Things go on as he restlessly wanders from one shabby St. Petersburg room to another, seeing and avoiding his mother and sister, a helpful friend and a poor family he ends up entangled with. They try so hard to understand what's going on with Raskolnikov - the kindness and love that they feel for him is almost heartbreaking. I think that some people might give up on the book because they find it hard to like Raskolnikov. But you are not meant to like him, or empathise with him, just because the book is seen through his eyes. You have to go behind that and understand how the actions of this one man have an impact on the people who love him. Meanwhile, there is a crafty policeman - surely a forerunner of Columbo with his 'and one last thing ...' - who is suspicious but, with no proof, 'plays' Raskolnikov expertly.
Some people don't like the ending. I was glad of it, myself, because it gave such hope and was so realistic - few of us are murderers, but we make other mistakes. There is a way out. A grim suicide is not the only option, people can change themselves and change their lives. Anyway, it's left ambiguous: Raskolnikov has a sort of revelation, but it's still up to him how he lives the rest of his life. It's not all neatly tied up.
Finally, I want to say how modern this book seemed. Certainly there are, of course, references to the society of the day, but it's surprising just how modern the attitudes and feelings of its characters are. I hope I have convinced you to read it if you were doubtful.
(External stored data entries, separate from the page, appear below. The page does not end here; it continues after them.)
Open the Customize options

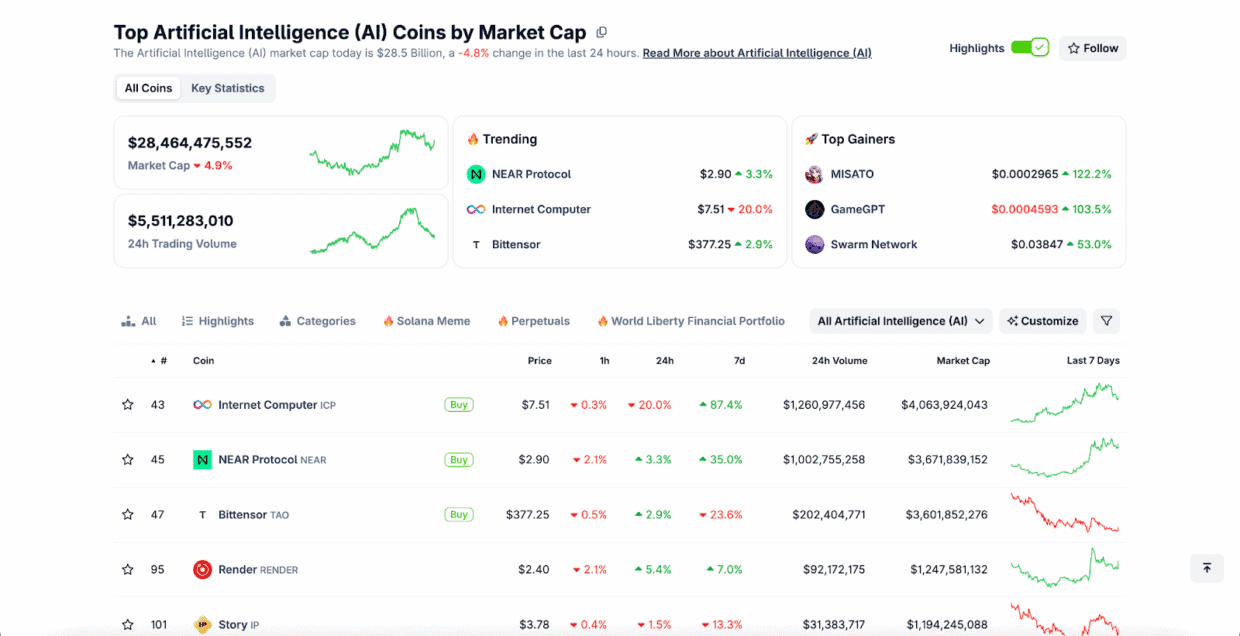coord(1043,321)
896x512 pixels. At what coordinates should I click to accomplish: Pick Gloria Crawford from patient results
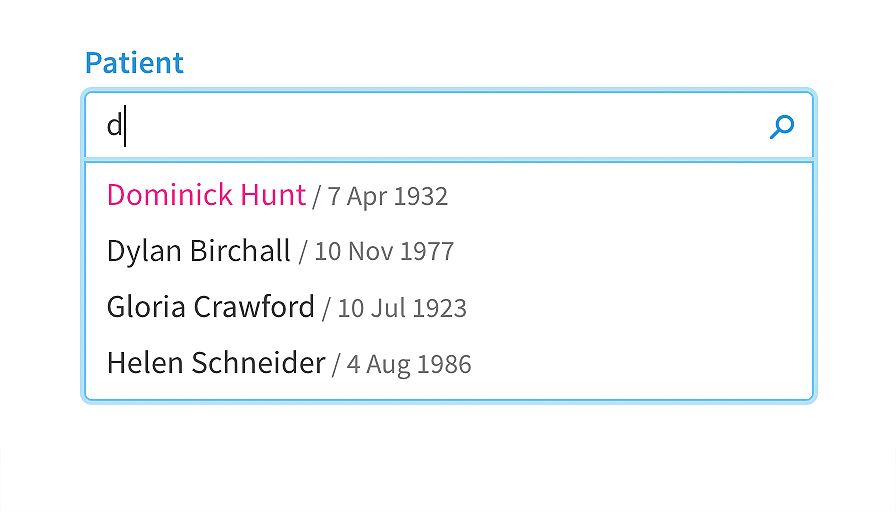(449, 307)
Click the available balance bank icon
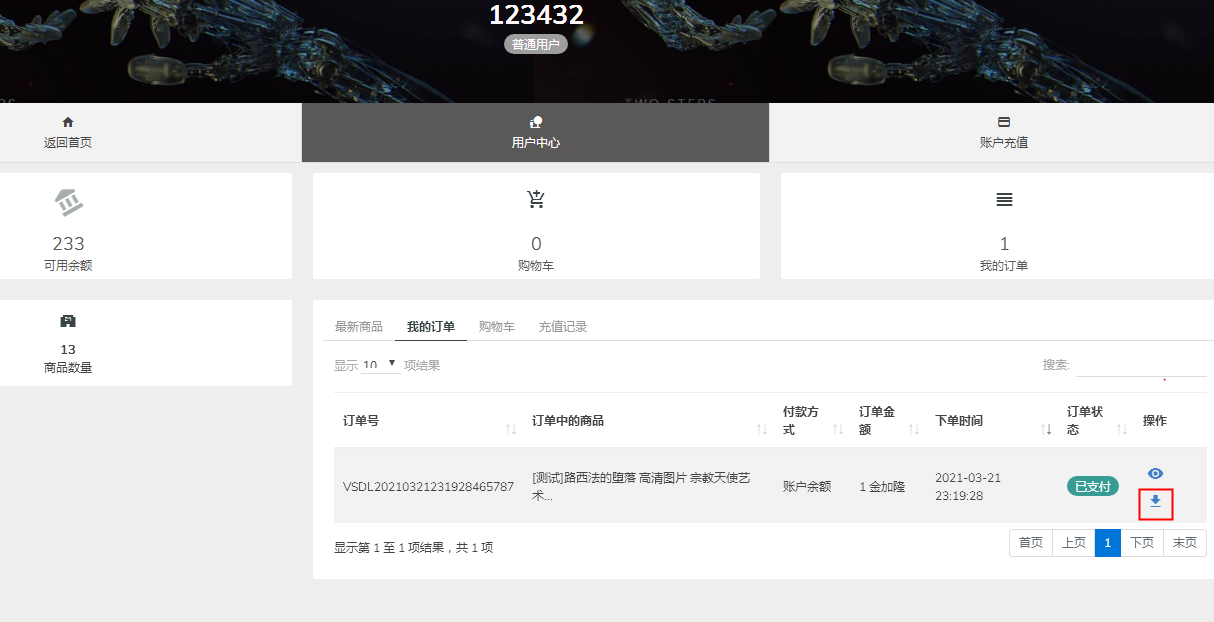Viewport: 1214px width, 622px height. point(68,202)
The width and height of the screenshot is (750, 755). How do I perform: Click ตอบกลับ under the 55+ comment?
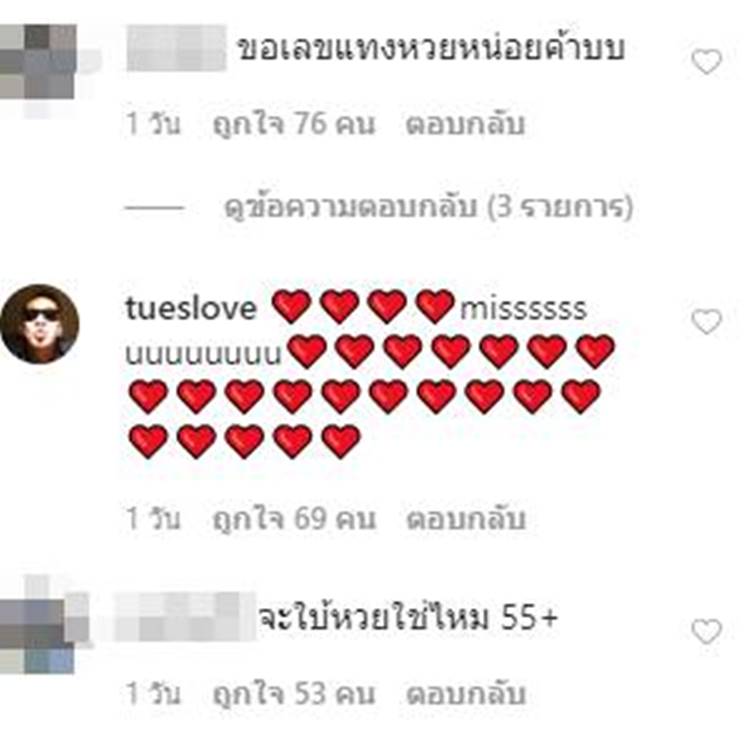click(x=466, y=694)

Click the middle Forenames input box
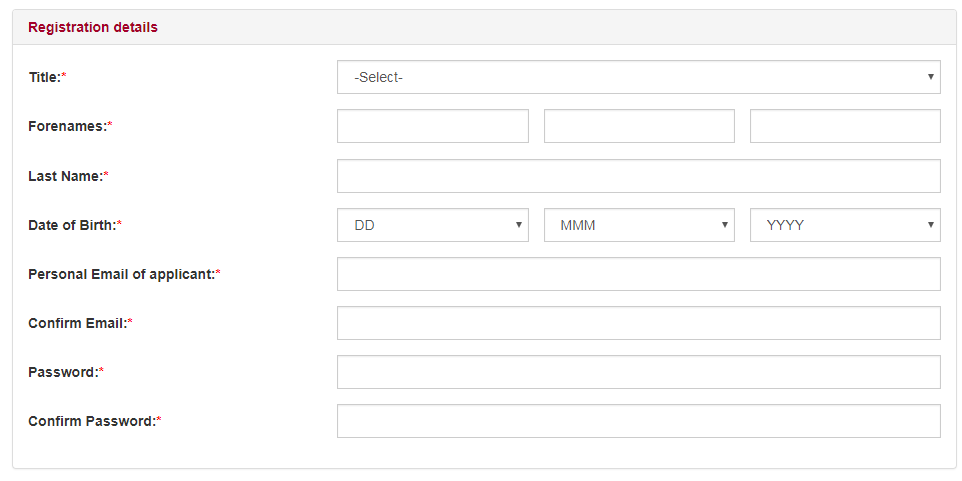(639, 126)
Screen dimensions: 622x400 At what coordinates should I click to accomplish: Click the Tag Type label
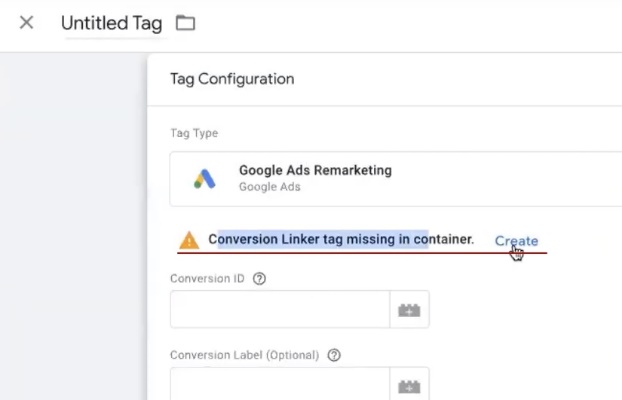(x=194, y=133)
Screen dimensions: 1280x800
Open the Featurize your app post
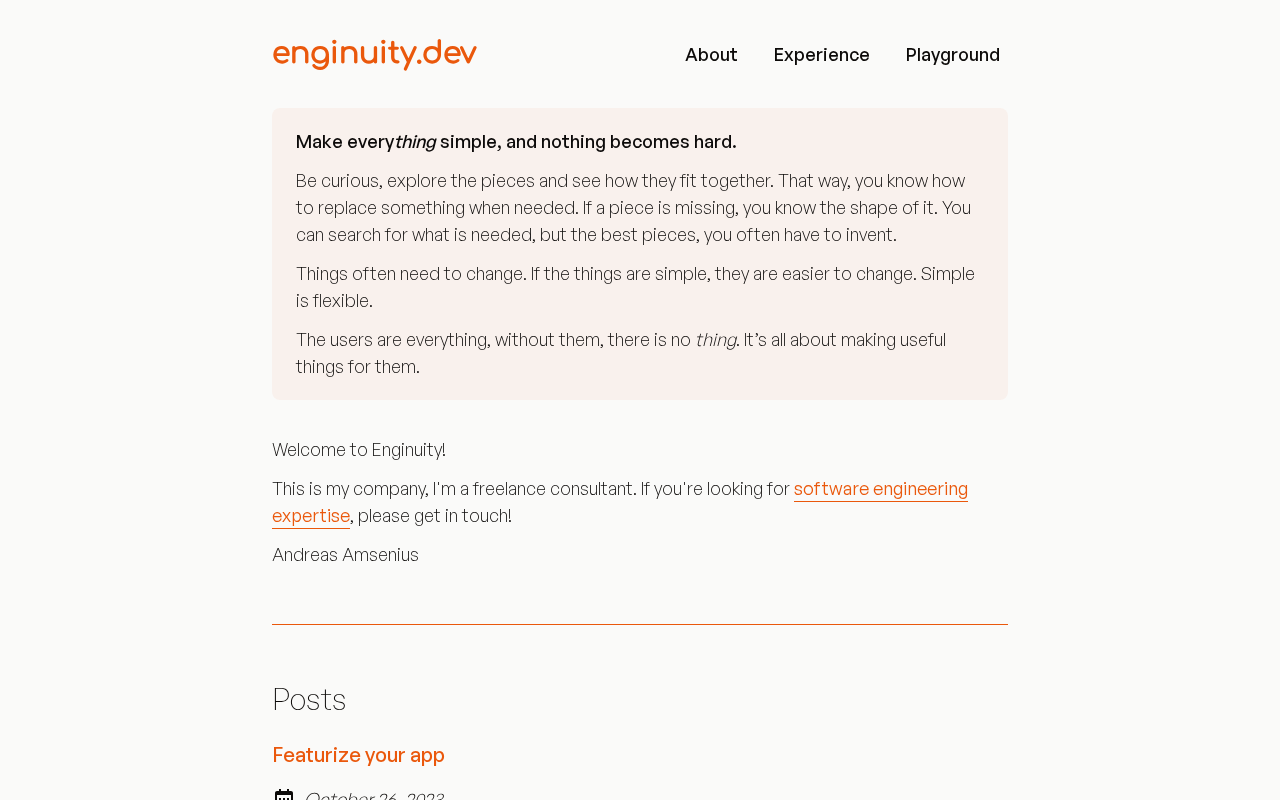(x=358, y=755)
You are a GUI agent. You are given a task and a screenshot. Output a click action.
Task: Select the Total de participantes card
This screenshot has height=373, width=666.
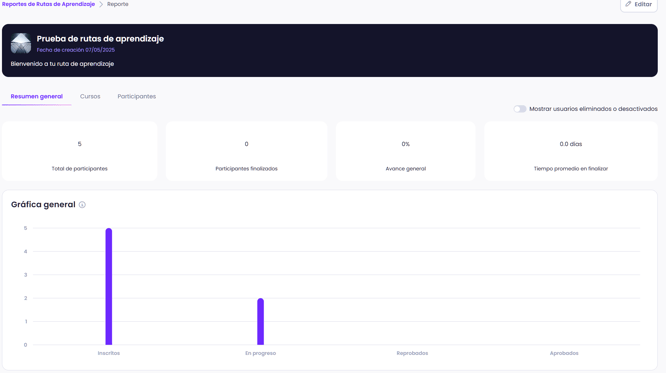tap(79, 151)
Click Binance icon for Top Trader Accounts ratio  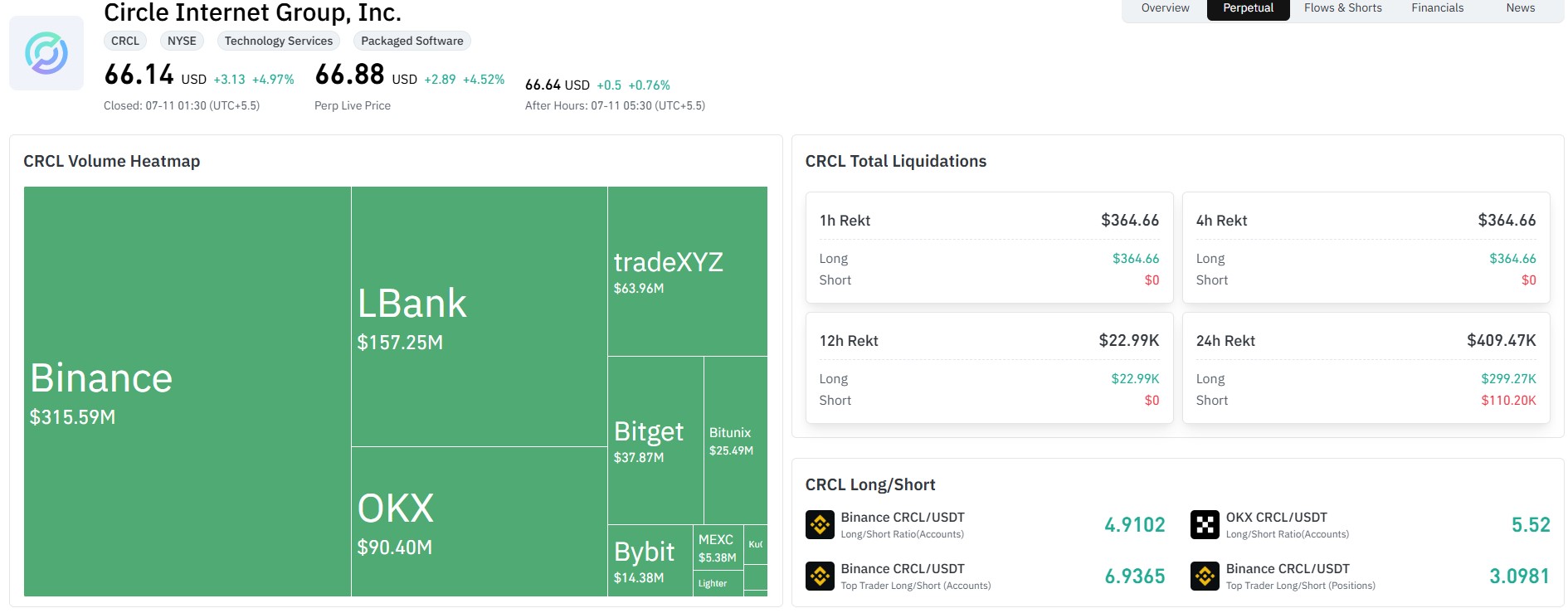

5 of 5 people found the following review helpful
on 21 December 2012
Among Dostoyevsky`s great novels, I consider this to be the greatest. Perhaps because, with boldness and honesty, the author ventures into the darkest corners of the protagonist's soul and eschews any moralising. Raskolnikov is an Übermensch personified, if there ever was one; he is "the Roman Caesar with Christ's soul" - as Nietzsche would have put it. Just consider that this murderer rescued a small girl from a burning house, and also donated all the money he had to the widow of drunkard Marmeladov - and this he did from superabundance of spirit, not for want of any recognition or fame. For me the most touching scenes in the novel are: the tragic, Ophelia-like death of Madame Mameladov, and a dream Raskolnikov had just before the murder of the old woman money-lender. In this dream, he (as a young boy) embraces a dying horse beaten to death by mindless Mikolka (p. 94). Any sensitive reader, rather like Sonia, is bound to forgive Raskolnikov, and cannot but be in awe of his tortured soul.
I read the novel when I was a teenager, twice in rapid succession, and re-read it more recently after about forty years. Re-reading is my personal test for the enduring greatness of literature, and `Crime and Punishment' has passed this test with flying colours!